> THE TASK:
In the listing below, find the line holding "Task: Click the Locations pin icon" and the line holding "Click the plus add". Write out those two lines and all lines between, exactly, and nothing more.

== THE DATA ==

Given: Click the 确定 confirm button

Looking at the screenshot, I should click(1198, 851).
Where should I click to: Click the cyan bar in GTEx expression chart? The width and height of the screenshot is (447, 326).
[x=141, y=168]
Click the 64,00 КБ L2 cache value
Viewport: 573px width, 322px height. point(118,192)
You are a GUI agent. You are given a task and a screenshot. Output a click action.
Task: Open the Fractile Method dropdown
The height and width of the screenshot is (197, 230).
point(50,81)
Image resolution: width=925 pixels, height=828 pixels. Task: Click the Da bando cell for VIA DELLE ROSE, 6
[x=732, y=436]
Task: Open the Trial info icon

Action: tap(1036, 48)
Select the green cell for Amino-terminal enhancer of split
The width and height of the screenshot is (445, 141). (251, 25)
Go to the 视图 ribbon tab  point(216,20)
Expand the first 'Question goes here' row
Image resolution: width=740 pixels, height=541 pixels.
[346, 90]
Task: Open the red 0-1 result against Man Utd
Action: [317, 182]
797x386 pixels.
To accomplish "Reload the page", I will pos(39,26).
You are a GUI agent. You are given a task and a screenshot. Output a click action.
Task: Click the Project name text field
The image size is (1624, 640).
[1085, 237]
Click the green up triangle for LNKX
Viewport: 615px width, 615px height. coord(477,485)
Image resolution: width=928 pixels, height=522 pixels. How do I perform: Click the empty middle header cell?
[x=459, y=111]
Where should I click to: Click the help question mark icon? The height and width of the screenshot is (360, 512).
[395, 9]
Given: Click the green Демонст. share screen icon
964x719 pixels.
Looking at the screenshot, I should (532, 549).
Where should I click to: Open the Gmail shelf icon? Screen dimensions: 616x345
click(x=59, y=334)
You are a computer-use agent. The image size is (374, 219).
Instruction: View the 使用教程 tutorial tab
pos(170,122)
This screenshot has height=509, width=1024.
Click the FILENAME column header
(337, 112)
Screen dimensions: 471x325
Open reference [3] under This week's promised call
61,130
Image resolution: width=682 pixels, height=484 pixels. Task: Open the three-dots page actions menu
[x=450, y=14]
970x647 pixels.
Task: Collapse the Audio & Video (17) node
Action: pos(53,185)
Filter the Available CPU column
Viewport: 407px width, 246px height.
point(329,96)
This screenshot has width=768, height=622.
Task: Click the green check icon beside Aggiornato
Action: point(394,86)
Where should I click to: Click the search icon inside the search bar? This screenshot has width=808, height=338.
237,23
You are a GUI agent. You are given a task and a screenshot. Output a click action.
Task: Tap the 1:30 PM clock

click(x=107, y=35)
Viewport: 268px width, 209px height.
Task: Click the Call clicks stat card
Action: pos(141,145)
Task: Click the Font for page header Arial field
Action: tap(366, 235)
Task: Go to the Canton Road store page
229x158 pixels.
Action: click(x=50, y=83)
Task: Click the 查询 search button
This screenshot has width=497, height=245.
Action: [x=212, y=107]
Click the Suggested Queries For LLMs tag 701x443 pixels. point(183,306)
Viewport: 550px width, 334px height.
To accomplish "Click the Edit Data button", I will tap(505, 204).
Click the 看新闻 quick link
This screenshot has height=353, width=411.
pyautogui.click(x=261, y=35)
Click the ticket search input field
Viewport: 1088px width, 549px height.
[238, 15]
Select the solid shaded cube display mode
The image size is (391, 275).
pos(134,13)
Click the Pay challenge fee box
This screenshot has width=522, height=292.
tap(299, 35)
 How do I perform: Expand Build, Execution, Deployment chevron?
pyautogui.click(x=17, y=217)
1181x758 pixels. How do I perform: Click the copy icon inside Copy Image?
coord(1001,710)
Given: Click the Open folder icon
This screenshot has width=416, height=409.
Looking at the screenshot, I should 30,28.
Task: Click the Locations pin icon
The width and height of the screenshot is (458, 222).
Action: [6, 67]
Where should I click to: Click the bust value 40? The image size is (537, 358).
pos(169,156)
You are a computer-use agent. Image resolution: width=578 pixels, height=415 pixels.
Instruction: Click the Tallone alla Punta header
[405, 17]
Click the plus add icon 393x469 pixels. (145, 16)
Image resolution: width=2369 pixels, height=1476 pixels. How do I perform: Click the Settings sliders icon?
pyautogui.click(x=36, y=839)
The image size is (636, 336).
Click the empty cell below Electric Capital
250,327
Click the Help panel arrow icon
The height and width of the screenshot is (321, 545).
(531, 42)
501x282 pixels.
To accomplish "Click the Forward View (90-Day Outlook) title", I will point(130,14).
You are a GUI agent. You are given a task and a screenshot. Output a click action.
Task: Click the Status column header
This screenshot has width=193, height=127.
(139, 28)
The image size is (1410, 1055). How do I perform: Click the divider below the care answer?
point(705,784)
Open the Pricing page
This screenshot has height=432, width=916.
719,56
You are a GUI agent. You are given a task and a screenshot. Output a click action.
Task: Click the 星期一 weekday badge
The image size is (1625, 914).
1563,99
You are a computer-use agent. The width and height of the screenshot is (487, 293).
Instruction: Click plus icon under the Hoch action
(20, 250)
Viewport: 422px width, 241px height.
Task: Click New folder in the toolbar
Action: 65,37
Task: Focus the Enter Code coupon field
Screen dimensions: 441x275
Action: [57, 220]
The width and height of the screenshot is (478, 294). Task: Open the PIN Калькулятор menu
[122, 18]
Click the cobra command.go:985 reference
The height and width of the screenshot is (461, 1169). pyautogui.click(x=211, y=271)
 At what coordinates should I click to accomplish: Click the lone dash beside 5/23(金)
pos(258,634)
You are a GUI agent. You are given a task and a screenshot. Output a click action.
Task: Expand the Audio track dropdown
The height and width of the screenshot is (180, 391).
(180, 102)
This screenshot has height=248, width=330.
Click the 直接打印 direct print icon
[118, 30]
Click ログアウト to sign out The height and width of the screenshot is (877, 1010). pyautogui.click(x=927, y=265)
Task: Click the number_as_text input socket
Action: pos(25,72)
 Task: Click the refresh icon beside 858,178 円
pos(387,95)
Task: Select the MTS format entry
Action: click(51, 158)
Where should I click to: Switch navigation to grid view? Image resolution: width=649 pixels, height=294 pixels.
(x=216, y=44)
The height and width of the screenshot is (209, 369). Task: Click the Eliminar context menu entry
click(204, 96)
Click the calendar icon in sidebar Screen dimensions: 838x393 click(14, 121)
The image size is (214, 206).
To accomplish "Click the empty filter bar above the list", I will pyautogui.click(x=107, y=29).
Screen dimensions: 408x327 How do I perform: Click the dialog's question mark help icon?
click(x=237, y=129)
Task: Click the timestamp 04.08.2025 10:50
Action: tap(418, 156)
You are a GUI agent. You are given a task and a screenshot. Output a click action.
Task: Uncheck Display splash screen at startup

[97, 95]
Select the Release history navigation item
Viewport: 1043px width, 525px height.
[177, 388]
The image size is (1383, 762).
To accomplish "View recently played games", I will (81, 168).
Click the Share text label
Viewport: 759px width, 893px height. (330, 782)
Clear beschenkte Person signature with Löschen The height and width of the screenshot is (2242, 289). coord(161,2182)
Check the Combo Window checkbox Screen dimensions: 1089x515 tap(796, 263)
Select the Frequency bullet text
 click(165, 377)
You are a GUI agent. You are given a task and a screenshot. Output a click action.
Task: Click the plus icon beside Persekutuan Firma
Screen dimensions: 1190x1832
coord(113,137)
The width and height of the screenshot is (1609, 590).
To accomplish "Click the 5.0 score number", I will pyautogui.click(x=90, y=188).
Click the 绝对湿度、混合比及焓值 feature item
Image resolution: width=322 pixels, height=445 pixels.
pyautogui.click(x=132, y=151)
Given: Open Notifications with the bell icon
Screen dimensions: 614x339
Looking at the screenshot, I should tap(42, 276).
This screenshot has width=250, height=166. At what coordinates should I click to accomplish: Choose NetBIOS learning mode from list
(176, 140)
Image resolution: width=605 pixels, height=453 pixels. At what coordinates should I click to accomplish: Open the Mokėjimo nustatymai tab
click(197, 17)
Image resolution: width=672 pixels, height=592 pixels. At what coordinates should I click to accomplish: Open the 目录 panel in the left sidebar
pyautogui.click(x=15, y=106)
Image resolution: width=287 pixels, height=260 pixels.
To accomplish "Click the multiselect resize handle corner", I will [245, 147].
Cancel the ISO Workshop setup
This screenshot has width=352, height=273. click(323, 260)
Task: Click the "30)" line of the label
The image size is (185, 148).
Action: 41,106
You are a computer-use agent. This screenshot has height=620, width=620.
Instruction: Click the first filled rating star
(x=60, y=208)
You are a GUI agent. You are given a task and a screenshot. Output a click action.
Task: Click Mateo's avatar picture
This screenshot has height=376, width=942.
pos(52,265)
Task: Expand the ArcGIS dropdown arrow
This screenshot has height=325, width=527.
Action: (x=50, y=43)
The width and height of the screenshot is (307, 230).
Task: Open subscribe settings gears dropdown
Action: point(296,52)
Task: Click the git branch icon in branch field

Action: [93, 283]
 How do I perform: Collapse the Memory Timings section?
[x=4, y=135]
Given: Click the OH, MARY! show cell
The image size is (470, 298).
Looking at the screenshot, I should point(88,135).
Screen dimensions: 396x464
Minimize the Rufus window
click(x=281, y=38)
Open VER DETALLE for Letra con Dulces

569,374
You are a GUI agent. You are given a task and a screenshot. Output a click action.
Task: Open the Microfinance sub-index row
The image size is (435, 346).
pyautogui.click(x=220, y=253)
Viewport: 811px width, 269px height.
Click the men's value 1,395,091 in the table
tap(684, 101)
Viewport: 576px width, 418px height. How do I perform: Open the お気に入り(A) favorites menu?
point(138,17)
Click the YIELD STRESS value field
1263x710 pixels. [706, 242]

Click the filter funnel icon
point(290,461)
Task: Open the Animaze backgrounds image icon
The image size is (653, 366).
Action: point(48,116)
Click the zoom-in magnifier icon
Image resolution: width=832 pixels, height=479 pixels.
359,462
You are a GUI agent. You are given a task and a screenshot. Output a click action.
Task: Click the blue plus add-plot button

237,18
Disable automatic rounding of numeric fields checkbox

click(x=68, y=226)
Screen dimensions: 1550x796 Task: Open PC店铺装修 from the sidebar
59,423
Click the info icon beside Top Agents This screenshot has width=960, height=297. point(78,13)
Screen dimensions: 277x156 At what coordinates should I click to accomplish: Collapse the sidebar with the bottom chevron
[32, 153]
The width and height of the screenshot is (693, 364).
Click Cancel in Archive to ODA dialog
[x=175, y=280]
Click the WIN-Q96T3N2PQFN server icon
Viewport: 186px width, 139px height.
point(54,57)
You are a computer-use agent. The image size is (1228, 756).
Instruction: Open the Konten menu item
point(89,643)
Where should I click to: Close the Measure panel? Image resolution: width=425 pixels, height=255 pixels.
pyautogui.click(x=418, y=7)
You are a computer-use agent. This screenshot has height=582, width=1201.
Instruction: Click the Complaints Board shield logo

===

> OUTPUT FOR THIS TASK:
Task: Click the Locations pin icon
The width and height of the screenshot is (458, 222).
Action: [6, 67]
Where should I click to: Click the bust value 40? The image size is (537, 358).
pos(169,156)
You are a computer-use agent. Image resolution: width=578 pixels, height=415 pixels.
Instruction: Click the Tallone alla Punta header
[405, 17]
Click the plus add icon 393x469 pixels. (145, 16)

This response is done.